PROVIDED DATA —
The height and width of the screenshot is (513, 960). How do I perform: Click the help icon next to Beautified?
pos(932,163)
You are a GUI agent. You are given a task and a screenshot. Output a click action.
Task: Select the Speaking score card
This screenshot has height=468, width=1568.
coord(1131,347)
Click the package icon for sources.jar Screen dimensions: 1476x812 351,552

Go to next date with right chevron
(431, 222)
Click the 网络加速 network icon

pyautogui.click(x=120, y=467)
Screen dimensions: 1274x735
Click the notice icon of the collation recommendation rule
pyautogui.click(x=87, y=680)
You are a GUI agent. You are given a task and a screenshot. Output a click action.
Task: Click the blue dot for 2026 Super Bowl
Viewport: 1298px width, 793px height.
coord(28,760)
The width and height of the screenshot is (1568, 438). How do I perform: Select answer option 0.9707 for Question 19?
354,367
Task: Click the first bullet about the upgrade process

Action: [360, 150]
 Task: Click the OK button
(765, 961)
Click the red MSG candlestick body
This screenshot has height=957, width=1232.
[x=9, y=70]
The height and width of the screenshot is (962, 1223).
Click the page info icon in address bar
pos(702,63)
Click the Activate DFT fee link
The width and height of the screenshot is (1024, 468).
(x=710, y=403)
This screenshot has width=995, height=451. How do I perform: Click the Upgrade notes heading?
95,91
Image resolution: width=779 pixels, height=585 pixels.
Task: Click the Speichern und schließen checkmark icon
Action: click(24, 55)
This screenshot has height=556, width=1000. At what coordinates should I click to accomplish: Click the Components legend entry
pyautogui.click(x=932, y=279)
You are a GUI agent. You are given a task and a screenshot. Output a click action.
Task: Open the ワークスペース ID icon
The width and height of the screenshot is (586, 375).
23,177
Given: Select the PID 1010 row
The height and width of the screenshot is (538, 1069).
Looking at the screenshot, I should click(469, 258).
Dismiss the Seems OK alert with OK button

TASK DETAILS — For the word "dimensions", say how many lines of the listing include it; give nothing but the number.

TASK OUTPUT — 2